Reproduce the entries beneath exactly, without their images.
'''
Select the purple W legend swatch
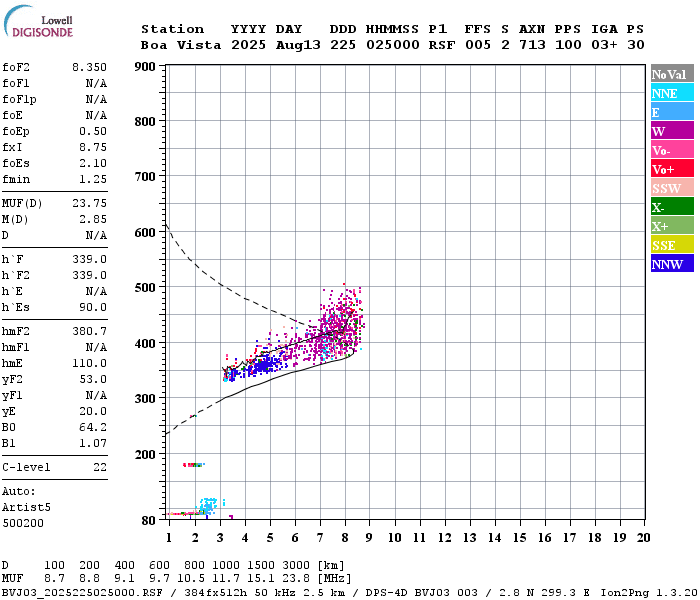700x600 pixels. click(671, 131)
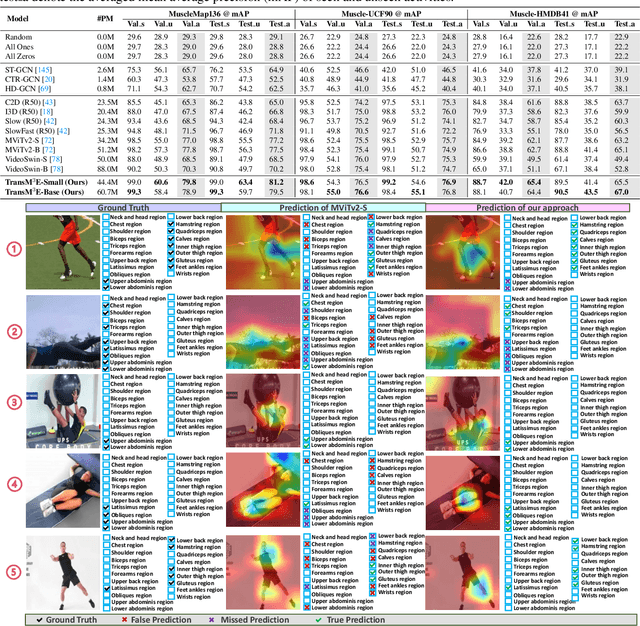Toggle Neck and head region in row 1 Ground Truth
The width and height of the screenshot is (640, 626).
tap(106, 216)
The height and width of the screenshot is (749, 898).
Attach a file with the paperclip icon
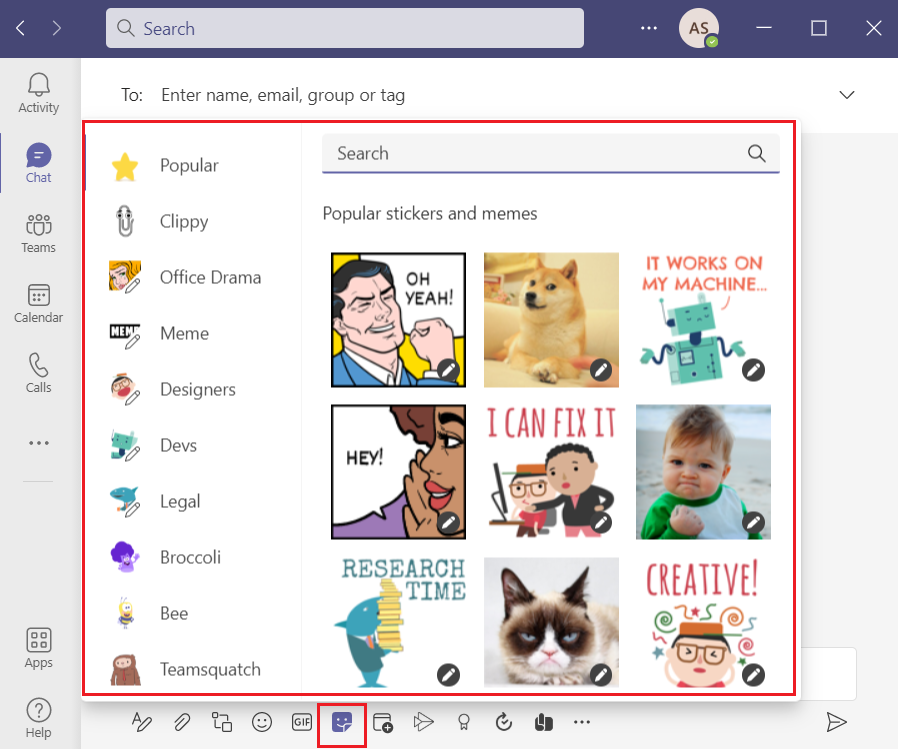(x=182, y=722)
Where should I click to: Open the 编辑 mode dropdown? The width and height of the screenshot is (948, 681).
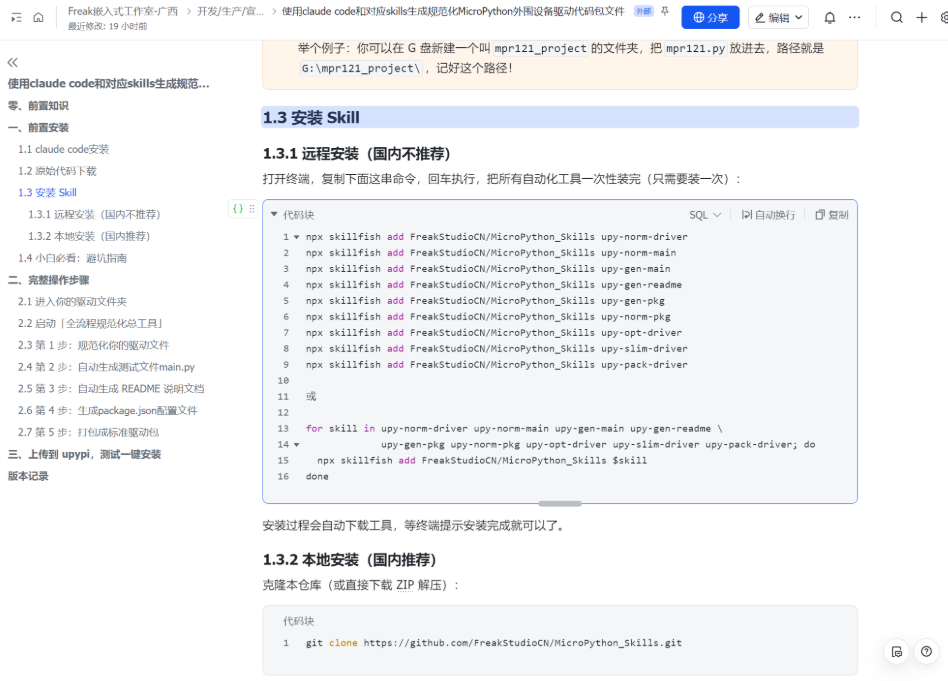(778, 17)
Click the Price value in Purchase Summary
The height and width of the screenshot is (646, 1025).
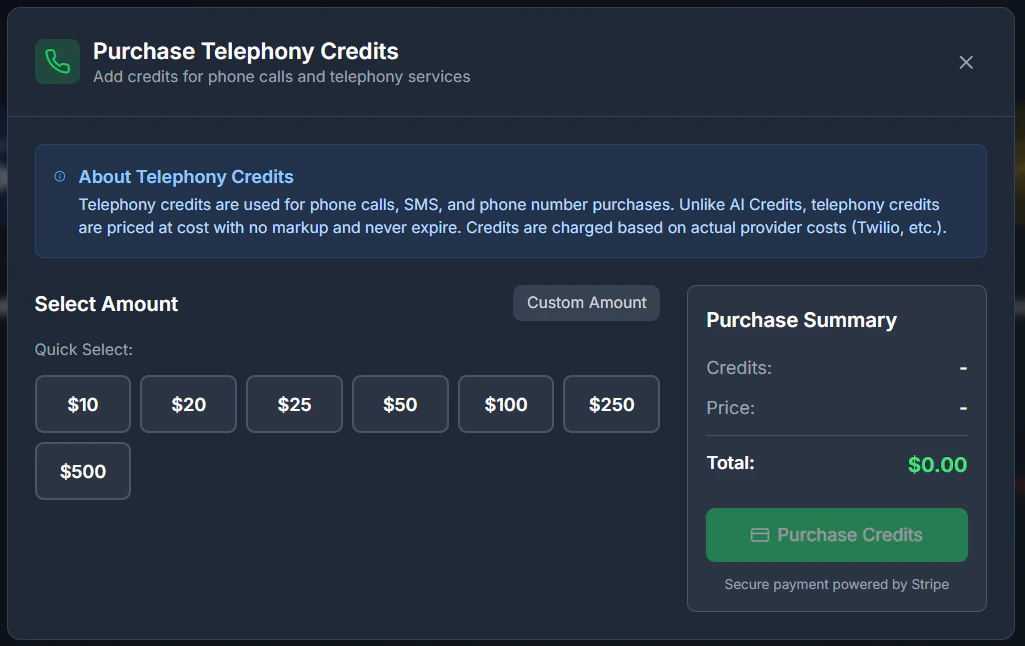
'''
■ **Written solution**:
Select the purple W legend swatch
700x600 pixels. click(671, 131)
Toggle Neck and head region in row 1 Ground Truth
The width and height of the screenshot is (640, 626).
tap(106, 216)
The height and width of the screenshot is (749, 898).
Attach a file with the paperclip icon
(x=182, y=722)
Where should I click to: Open the 编辑 mode dropdown? The width and height of the screenshot is (948, 681).
(778, 17)
Click the Price value in Purchase Summary
The height and width of the screenshot is (646, 1025).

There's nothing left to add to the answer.